Outro momento de destaque é o restaurante Harryhausen’s. Além de ser uma inteligentíssima homenagem a Ray Harryhausen, responsável pelas criaturas em stop-motion de clássicos como o “Fúria de Titãs” original e “Jasão e os Argonautas”, o local ainda é o cenário de uma ótima sequência no melhor estilo “Cantina de Mos Eisley” de “Star Wars”, apresentando de maneira bem divertida vários monstros.
É interessante notar como Pete Docter reconhece os pontos fortes da tela, vide a cena em que Randall se camufla com um quadro perto de um corredor. Além disso, há de se louvar o dinamismo das cenas de ação comandadas pelo cineasta e a ótima fotografia do filme, que tem um grande papel na inversão das expectativas do espectador citada anteriormente.
A dublagem dos personagens é maravilhosa. Seja com o cast original ou na versão nacional, os personagens ganham muito graças aos ótimos profissionais que emprestam suas vozes a eles. John Goodman e Billy Crystal, que vivem Sulley e Mike, se mostram em perfeita sintonia, principalmente Crystal, cuja dicção acelerada e levemente neurótica cai como uma luva para o “Zoiudinho da Mamãe”.

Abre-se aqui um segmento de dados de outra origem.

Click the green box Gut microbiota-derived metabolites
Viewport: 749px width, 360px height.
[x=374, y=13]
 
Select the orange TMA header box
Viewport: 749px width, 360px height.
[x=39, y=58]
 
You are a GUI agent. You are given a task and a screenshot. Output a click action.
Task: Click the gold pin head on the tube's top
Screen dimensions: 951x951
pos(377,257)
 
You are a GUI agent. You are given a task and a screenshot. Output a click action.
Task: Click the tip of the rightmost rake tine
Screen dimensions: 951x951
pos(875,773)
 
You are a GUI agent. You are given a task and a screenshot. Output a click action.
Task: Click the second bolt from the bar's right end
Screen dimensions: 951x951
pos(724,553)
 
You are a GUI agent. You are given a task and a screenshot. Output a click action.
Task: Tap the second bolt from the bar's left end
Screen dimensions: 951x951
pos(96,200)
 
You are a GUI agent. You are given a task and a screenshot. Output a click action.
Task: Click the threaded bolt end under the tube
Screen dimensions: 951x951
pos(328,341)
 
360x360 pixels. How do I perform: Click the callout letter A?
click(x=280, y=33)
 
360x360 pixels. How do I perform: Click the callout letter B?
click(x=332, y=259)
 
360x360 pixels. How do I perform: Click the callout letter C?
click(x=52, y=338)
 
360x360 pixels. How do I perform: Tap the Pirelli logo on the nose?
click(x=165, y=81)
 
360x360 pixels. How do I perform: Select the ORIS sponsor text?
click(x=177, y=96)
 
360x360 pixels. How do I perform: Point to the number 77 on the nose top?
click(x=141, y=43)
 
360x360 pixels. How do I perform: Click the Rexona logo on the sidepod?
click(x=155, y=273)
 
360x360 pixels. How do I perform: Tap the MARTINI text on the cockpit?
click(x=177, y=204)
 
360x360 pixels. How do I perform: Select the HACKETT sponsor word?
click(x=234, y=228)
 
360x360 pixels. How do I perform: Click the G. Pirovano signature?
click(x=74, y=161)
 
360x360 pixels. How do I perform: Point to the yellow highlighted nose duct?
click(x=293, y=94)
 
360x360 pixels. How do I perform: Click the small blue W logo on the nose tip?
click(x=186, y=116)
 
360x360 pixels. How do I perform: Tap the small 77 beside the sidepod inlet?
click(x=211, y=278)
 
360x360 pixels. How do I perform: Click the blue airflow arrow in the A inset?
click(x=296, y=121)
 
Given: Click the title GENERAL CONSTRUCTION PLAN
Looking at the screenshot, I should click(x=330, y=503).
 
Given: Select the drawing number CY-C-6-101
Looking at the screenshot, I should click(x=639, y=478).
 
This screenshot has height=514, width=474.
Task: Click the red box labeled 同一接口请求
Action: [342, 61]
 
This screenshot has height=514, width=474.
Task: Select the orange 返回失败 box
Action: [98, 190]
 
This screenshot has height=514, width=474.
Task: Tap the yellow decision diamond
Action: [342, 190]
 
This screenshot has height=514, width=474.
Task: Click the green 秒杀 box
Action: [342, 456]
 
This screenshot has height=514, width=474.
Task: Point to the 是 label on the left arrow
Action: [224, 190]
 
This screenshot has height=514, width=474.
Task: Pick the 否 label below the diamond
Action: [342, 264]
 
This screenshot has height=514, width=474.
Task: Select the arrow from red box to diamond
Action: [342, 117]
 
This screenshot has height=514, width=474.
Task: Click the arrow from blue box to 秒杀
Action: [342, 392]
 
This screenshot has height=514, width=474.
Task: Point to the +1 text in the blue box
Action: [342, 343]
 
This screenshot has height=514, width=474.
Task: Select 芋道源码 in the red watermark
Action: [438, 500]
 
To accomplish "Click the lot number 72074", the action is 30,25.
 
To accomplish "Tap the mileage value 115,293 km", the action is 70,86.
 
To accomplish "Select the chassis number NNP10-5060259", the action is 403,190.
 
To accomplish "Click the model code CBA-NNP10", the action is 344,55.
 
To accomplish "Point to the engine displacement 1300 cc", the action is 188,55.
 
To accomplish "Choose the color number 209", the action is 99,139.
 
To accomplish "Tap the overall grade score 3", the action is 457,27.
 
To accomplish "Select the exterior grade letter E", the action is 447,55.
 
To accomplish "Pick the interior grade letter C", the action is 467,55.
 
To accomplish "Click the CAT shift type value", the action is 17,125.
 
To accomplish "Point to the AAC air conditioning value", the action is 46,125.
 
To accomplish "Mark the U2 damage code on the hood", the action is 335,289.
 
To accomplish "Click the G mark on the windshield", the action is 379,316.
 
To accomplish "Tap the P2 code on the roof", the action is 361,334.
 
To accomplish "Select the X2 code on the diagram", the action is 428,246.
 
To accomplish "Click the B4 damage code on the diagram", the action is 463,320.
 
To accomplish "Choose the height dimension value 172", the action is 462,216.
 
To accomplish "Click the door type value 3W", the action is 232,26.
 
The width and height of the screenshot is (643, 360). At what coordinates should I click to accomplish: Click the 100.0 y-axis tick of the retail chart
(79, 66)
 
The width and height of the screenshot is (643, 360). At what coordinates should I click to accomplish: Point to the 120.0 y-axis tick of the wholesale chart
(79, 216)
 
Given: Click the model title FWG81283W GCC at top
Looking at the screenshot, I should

A decisão de colocar uma garotinha de verdade, a pequena Mary Gibbs, para dublar Boo se mostrou acertada, já que a inocência dela aparece na pequena de uma maneira doce e apaixonante. Ainda destaco o trabalho de Steve Buscemi como o vilão Randall, que parece estar se divertindo bastante ao viver o escorregadio vilão.
A ótima trilha sonora de Randy Newman também merece elogios, sendo bastante apoiada no jazz, algo que também se repete em várias obras da companhia. Há de se notar que, durante o filme, temos apenas a presença da trilha instrumental, com uma canção surgindo apenas nos créditos finais, interpretada por Goodman e Crystal (ainda como Sulley e Mike).
Contando ainda com uma conclusão capaz de arrancar um sorriso até do mais carrancudo dos espectadores, “Monstros S.A.” continua sendo uma das minhas animações favoritas, resistindo ao teste do tempo e se mostrando uma das mais divertidas produções da Pixar. Recomendado!